(Extracted records)
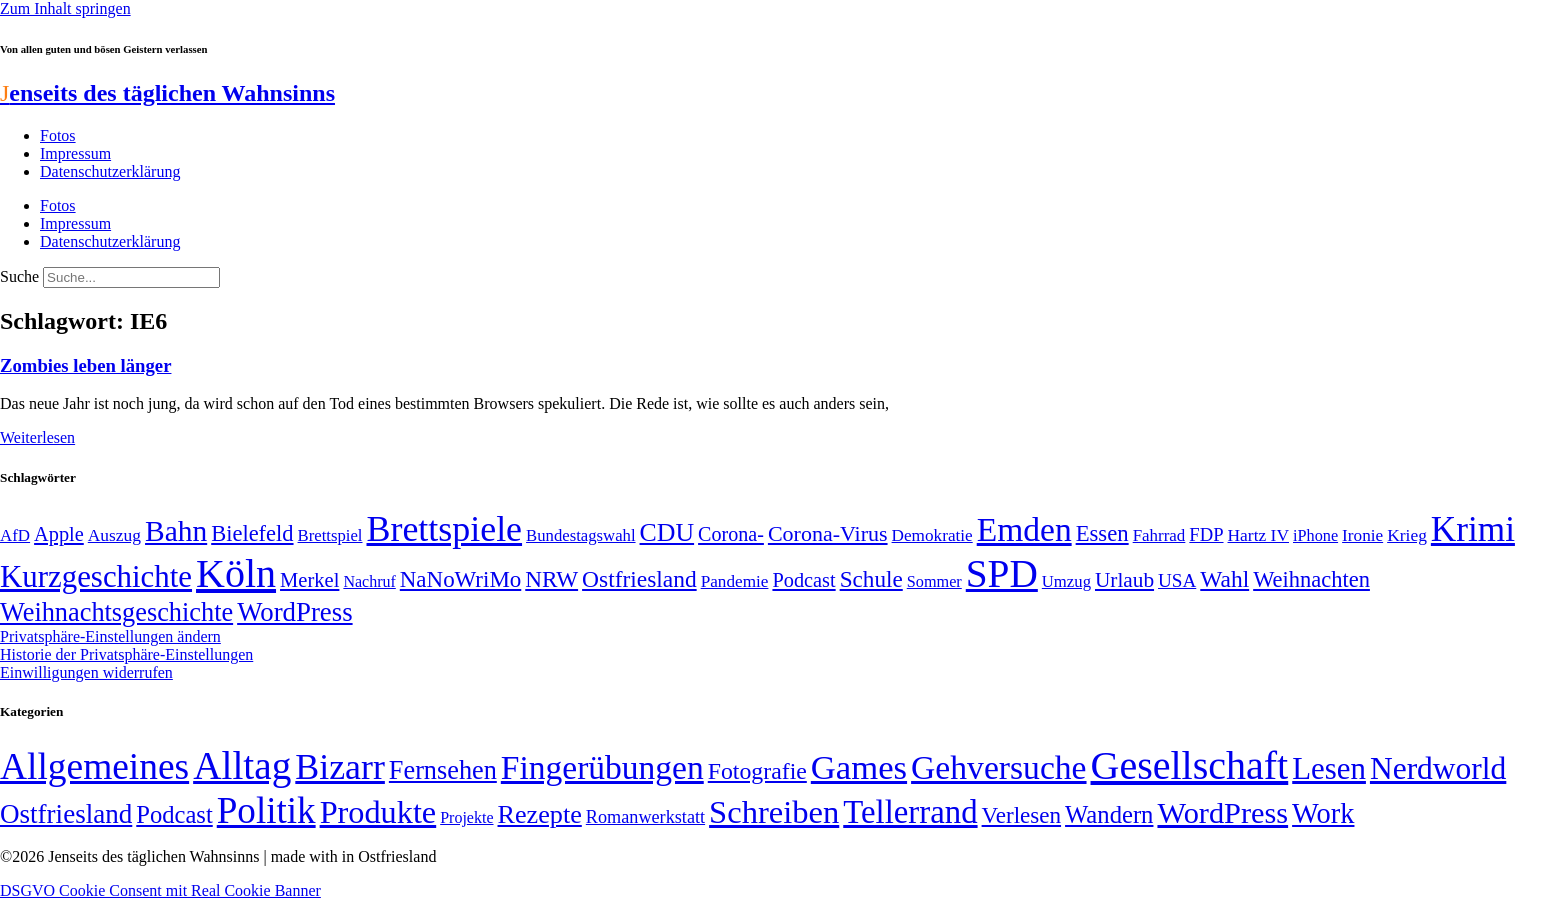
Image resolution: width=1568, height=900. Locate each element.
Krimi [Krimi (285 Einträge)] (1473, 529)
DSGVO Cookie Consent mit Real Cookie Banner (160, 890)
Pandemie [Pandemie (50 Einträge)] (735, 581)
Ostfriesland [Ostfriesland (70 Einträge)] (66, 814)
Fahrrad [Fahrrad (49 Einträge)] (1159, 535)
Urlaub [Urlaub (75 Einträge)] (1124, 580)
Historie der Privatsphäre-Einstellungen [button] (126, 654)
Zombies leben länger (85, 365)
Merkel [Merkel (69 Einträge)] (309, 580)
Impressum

* [TASK TO COMPLETE] Include both ends. Return the line holding "Krimi [Krimi (285 Einträge)] (1473, 529)" and all lines after it in the records above, exactly as written.

* [FINISHED EXERCISE]
Krimi [Krimi (285 Einträge)] (1473, 529)
DSGVO Cookie Consent mit Real Cookie Banner (160, 890)
Pandemie [Pandemie (50 Einträge)] (735, 581)
Ostfriesland [Ostfriesland (70 Einträge)] (66, 814)
Fahrrad [Fahrrad (49 Einträge)] (1159, 535)
Urlaub [Urlaub (75 Einträge)] (1124, 580)
Historie der Privatsphäre-Einstellungen [button] (126, 654)
Zombies leben länger (85, 365)
Merkel [Merkel (69 Einträge)] (309, 580)
Impressum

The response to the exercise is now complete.